§ **Work task**:
Return exactly the lines of the entries, from the one with "bumper case (651, 601)" to the last.

(Collected data)
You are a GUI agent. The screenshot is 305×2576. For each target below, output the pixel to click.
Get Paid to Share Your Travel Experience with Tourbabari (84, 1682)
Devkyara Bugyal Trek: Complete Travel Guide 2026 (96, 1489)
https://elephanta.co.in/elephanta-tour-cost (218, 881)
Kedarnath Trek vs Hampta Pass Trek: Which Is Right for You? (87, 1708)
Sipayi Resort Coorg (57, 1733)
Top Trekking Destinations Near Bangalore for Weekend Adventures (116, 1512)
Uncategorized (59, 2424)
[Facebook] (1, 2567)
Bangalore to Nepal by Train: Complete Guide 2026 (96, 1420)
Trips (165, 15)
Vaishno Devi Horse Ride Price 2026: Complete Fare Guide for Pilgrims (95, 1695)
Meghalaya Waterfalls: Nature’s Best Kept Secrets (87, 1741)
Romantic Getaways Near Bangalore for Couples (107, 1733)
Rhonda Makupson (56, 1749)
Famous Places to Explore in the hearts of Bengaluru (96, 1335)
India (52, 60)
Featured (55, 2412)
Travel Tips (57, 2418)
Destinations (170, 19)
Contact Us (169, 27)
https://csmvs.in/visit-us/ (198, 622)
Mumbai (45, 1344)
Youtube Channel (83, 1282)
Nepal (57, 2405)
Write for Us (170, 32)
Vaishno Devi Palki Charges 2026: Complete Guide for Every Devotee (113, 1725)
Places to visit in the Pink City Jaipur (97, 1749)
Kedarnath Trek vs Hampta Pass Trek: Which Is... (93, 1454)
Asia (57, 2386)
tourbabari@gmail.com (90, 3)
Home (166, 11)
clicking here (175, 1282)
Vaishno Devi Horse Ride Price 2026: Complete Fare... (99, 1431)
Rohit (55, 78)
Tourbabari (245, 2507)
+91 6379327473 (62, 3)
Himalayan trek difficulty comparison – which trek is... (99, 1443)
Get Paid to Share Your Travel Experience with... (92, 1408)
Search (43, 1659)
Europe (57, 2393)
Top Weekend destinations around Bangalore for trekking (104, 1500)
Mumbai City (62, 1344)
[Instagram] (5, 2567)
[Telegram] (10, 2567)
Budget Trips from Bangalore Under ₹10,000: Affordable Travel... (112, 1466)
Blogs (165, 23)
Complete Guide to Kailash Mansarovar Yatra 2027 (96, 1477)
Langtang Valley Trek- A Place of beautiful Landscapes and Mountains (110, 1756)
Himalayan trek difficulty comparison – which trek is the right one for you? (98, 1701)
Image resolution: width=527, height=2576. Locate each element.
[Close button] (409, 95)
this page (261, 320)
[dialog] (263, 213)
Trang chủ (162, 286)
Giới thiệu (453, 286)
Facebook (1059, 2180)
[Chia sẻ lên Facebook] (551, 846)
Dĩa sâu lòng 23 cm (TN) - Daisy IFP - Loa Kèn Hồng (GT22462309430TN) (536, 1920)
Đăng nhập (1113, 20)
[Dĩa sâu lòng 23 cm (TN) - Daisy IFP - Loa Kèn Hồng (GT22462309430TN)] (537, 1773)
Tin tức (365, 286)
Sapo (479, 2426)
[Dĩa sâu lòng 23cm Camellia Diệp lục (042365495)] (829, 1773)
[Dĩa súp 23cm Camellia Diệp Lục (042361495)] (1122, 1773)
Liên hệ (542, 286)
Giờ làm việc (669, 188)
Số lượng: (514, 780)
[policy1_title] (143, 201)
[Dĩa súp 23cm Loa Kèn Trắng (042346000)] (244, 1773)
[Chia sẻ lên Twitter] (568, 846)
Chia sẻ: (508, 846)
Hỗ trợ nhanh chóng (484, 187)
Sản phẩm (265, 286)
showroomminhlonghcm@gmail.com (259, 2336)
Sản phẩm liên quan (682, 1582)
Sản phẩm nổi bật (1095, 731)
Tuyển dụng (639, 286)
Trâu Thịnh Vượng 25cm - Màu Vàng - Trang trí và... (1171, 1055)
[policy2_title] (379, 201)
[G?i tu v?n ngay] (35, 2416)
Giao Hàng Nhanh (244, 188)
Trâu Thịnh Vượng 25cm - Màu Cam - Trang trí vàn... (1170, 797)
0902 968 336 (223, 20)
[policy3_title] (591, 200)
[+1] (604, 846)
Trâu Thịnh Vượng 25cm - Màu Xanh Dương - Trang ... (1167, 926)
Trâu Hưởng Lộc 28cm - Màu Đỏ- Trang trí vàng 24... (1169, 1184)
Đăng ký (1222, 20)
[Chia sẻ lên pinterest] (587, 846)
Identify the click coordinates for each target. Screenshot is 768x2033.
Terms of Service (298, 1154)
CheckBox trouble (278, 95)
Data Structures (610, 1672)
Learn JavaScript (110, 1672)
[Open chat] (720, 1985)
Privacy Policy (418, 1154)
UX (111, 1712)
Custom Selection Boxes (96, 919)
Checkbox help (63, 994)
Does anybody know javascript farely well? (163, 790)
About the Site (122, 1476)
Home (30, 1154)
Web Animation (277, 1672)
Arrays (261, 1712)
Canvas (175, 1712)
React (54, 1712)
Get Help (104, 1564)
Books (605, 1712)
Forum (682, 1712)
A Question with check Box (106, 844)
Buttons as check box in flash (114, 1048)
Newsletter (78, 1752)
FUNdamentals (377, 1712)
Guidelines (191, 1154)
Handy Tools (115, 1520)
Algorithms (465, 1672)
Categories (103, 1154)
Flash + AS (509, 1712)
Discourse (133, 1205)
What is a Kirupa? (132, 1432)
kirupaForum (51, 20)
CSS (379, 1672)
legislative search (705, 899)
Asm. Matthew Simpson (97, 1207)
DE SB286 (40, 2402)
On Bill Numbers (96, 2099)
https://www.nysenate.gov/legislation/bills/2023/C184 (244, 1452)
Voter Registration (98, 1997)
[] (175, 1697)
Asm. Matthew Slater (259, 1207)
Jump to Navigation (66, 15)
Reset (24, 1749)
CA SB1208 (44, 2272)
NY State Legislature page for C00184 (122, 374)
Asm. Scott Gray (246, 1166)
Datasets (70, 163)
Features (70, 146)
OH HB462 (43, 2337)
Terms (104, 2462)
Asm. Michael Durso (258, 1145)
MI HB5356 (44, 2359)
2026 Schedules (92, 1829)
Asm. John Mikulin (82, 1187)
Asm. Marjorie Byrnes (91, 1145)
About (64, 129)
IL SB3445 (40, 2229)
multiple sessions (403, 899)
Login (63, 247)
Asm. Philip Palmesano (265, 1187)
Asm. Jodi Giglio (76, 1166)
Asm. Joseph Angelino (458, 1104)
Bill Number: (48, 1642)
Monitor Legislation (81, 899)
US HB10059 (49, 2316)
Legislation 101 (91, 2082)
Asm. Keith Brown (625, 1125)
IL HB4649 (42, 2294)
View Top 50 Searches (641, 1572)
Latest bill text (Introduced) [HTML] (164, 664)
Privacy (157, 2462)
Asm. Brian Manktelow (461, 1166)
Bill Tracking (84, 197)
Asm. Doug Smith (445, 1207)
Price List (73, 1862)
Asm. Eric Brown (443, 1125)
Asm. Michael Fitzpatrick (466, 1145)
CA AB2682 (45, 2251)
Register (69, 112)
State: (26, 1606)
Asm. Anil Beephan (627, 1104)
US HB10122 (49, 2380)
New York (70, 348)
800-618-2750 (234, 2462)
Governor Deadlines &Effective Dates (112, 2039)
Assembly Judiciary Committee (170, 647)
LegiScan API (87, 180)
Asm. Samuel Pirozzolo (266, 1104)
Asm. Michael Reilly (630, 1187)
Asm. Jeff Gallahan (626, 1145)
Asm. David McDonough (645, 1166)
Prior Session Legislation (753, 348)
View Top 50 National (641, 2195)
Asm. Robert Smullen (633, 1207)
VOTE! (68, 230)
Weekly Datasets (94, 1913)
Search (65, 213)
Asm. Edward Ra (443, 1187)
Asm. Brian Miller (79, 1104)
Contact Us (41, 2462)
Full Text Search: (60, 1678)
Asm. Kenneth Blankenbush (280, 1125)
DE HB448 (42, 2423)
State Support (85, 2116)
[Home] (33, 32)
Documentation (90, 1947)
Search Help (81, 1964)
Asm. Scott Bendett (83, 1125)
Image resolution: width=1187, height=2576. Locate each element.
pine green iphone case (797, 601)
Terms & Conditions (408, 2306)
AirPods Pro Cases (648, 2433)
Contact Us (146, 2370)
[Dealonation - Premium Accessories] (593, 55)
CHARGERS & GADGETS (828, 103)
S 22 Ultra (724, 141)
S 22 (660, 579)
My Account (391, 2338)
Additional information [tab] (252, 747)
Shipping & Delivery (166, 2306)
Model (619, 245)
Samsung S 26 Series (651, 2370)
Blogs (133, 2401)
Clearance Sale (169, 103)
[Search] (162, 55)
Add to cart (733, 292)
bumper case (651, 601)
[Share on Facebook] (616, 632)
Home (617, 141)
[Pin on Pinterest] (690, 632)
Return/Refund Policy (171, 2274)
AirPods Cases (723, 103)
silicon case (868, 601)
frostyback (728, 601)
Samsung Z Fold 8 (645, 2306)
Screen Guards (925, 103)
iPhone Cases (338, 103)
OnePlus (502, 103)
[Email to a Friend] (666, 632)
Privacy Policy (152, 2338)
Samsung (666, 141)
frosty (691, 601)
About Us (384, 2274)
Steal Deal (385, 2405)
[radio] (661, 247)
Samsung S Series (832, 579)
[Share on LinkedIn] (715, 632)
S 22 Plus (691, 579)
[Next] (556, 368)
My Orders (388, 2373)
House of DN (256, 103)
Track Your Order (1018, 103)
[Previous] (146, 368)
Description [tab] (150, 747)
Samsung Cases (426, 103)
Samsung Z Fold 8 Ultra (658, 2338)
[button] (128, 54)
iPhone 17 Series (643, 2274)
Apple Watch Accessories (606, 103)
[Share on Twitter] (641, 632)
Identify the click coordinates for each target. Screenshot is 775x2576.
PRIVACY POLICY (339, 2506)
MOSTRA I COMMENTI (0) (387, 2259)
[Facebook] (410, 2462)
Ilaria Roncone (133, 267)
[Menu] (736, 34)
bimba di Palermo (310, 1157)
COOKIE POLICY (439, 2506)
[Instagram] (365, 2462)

§ **Reply**:
bumper case (651, 601)
[Share on Facebook] (616, 632)
Home (617, 141)
[Pin on Pinterest] (690, 632)
Return/Refund Policy (171, 2274)
AirPods Cases (723, 103)
silicon case (868, 601)
frostyback (728, 601)
Samsung Z Fold 8 (645, 2306)
Screen Guards (925, 103)
iPhone Cases (338, 103)
OnePlus (502, 103)
[Email to a Friend] (666, 632)
Privacy Policy (152, 2338)
Samsung (666, 141)
frosty (691, 601)
About Us (384, 2274)
Steal Deal (385, 2405)
[radio] (661, 247)
Samsung S Series (832, 579)
[Share on LinkedIn] (715, 632)
S 22 Plus (691, 579)
[Next] (556, 368)
My Orders (388, 2373)
House of DN (256, 103)
Track Your Order (1018, 103)
[Previous] (146, 368)
Description [tab] (150, 747)
Samsung Cases (426, 103)
Samsung Z Fold 8 Ultra (658, 2338)
[button] (128, 54)
iPhone 17 Series (643, 2274)
Apple Watch Accessories (606, 103)
[Share on Twitter] (641, 632)
Identify the click coordinates for each target. Screenshot is 775x2576.
PRIVACY POLICY (339, 2506)
MOSTRA I COMMENTI (0) (387, 2259)
[Facebook] (410, 2462)
Ilaria Roncone (133, 267)
[Menu] (736, 34)
bimba di Palermo (310, 1157)
COOKIE POLICY (439, 2506)
[Instagram] (365, 2462)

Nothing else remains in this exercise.